Giacomo Celentano, figlio di Adriano e Claudia Mori è stato ospite della trasmissione televisiva di Rai1 Storie Italiane, condotta da Eleonora Daniele. Il 53enne, fratello di Rosita e Rosalinda ha mosso un'accusa precisa nei confronti dei mass media, colpevoli, a suo dire, di non rivolgergli la giusta attenzione a causa del percorso spirituale che ha deciso di abbracciare anni fa.

La denuncia di Giacomo Celentano

Durante l'intervista andata in onda martedì 12 febbraio, Giacomo Celentano ha dichiarato di essere stato bistrattato dal mondo dei mass media a causa della sua fede cristiana pubblicamente dichiarata: "Posso dire di essere stato penalizzato dai media nazionali per colpa della mia fede. Da più di otto anni il mio percorso mi ha ha portato ad essere letteralmente bandito". A prendere la parola cercando di confutare le accuse del figlio d'arte è il Direttore di Novella 2000 Roberto Alessi: "Ti conosco da quando eri poco più che ragazzino e ti avrò fatto una trentina di interviste.
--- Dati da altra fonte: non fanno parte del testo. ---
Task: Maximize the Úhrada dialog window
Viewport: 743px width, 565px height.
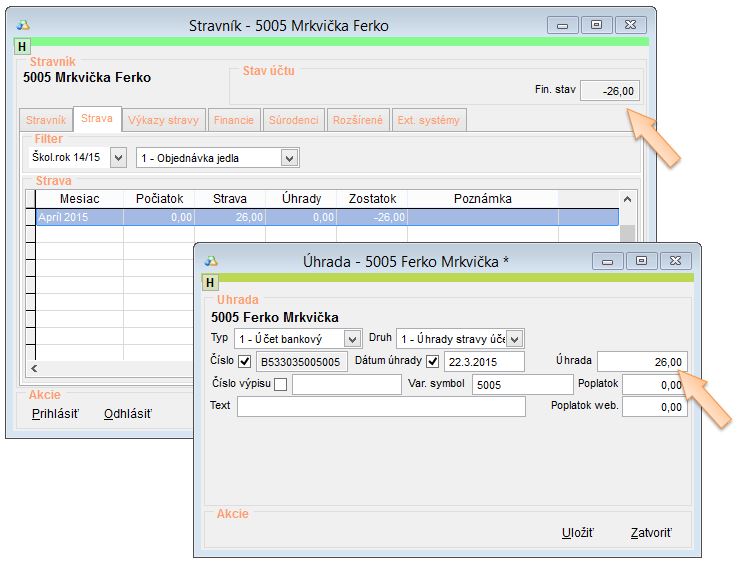Action: 640,261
Non comprendo sinceramente questa tua denuncia. Mi sento di difendere la categoria, non esiste un giornalista, che sia cattolico o meno, che sceglie di non intervistare una persona solo perché credente". Sono parole infamanti, mi stupisco di te". Il musicista tenta di controbattere: "Non accuso i giornalisti, quando però presento una mio brano ad una casa discografica, automaticamente viene scartato, questa per me è emarginazione". A questo punto qualcuno in studio gli fa presente, con gentilezza, che probabilmente dovrebbe vagliare l'ipotesi di un percorso lavorativo differente. Una possibilità che il diretto interessato respinge con convinzione: "Io continuo a fare i due miei mestieri, cantautore e scrittore. Dato che il mio Signore Gesù mi ha donato dei talenti artistici, il mio dovere di cristiano è farli fortificare. In questi anni, ho avuto difficoltà a promuovere quello che faccio. Soprattutto tra gli addetti ai lavori, ma vado avanti perchè è il Vangelo che me lo chiede".

La castità di Celentano Junior

Celentano Junior, il secondogenito del molleggiato, ha anche aperto una parentesi sulla sua vita privata, parlando di Katia, la donna che ha sposato nel 2002 e che l'ha aiutato a superare un momento davvero buio della sua vita quando, a causa di un problema respiratorio, ha vissuto precarie condizioni di salute. Giacomo, che oggi è papà del piccolo Samuele, ha raccontato della sua scelta di castità nel periodo di fidanzamento: "Per quasi 5 anni non abbiamo avuto rapporti, dormivamo in camere separate a casa dei genitori di lei. Siamo entrambi cristiani, abbiamo voluto rispettare il valore della castità prematrimoniale".